Notes On JSON Metadata

The JSON schema is based on DCAT-US Schema v1.1 (Project Open Data Metadata Schema) (see sample files from US).

Note that we're not currently doing strict JSON schema compatibility; for the time being, the .json format should be easy enough to write by hand and display using simple jekyll/liquid templates - see _includes/dataset.html et al.

See a sample Arlington dataset .json file for population data, and a sample Arlington data catalog (collection of datasets).

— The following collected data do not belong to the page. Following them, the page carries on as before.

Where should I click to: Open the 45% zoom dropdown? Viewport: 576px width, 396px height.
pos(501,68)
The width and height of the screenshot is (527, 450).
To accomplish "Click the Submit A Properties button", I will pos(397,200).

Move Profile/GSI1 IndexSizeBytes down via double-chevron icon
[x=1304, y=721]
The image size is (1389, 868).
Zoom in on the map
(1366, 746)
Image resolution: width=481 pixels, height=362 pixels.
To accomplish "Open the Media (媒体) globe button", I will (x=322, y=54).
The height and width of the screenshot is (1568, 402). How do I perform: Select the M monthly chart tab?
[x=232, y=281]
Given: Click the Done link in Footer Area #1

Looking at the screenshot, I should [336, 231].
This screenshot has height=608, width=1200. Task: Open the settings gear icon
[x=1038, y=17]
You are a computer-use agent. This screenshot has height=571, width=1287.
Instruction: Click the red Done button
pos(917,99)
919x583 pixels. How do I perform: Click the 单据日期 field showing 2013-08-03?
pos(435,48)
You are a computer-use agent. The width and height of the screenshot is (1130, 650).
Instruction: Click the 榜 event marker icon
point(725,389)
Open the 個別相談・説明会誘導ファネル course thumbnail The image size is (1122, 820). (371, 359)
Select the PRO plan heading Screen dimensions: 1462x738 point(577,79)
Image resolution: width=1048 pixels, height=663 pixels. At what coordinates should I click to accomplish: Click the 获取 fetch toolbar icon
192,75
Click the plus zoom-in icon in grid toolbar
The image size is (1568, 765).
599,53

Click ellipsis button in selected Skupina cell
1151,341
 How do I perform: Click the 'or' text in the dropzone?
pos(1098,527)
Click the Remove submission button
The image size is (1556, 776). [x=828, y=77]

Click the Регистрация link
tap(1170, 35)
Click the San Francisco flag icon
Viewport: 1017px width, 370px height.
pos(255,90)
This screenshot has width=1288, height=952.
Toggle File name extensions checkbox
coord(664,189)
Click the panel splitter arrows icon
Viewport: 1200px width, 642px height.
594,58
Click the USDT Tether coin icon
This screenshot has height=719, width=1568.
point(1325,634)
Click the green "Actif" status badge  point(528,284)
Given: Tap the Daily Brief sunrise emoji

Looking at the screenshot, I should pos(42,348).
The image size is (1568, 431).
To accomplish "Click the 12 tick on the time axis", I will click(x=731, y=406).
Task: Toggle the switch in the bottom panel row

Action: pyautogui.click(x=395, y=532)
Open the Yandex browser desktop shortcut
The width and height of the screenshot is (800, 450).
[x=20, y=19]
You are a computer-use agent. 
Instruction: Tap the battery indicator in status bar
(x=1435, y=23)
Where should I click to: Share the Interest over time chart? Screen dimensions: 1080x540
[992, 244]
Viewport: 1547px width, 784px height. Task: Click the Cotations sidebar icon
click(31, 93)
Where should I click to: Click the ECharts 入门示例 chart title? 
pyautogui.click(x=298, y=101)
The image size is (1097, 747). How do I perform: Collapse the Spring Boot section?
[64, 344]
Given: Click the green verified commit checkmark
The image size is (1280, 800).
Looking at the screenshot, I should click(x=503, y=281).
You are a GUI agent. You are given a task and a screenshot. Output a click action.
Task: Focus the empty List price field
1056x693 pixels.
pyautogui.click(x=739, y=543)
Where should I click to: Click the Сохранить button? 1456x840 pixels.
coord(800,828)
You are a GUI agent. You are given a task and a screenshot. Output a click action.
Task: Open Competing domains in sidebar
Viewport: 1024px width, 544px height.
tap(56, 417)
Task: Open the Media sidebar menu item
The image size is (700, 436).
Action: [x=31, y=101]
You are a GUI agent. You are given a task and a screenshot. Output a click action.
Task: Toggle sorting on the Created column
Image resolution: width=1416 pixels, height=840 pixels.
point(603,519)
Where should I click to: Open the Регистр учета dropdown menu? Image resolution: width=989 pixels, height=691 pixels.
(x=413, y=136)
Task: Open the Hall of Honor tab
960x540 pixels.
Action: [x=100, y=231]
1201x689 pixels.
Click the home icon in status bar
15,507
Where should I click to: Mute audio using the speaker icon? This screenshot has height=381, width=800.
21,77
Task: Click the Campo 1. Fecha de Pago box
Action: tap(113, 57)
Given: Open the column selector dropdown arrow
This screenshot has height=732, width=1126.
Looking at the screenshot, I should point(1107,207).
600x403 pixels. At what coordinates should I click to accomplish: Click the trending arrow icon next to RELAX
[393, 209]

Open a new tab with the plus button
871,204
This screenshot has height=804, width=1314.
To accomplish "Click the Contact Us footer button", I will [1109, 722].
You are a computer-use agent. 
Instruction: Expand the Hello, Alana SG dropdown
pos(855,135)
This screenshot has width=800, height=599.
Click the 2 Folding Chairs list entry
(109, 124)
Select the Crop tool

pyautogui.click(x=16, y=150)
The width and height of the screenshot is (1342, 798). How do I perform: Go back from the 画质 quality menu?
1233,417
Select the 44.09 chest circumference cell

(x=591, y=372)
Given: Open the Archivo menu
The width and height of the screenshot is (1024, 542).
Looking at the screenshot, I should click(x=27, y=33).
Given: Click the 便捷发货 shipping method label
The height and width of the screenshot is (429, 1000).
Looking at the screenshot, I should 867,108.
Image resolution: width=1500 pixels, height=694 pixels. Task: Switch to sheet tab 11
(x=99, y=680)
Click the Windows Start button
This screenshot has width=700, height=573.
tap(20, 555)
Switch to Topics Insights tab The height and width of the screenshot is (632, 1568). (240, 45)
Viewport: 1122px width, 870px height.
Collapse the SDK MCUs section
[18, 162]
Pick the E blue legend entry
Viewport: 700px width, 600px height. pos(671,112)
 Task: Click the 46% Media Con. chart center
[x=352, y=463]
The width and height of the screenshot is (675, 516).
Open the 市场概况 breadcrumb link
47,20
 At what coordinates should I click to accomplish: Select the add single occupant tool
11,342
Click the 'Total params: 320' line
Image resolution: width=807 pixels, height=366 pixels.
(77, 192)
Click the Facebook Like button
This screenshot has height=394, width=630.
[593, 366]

  • We aren't using the additional fields the US Federal government defines (like bureauCode, programCode, etc.).
  • Notes on other metadata fields:
    • Using describedBy and references are two ways to provide a pointer to human-readable pages that describe the data with greater context.
    • Use landingPage is another great way to point to the appropriate board/committee homepage of a document, to provide organizational context.
    • Question: how should we try to use contactPoint? For now, we're republishing data that is sourced to various town departments; it's not clear if it's effective for us to point end-users directly at the relevant town employee (yet), or if that would just cause confusion if site readers started emailing the town directly.
    • TODO: come up with a way to assign identifiers.
    • TODO: come up with taxonomy for keyword and theme metadata fields.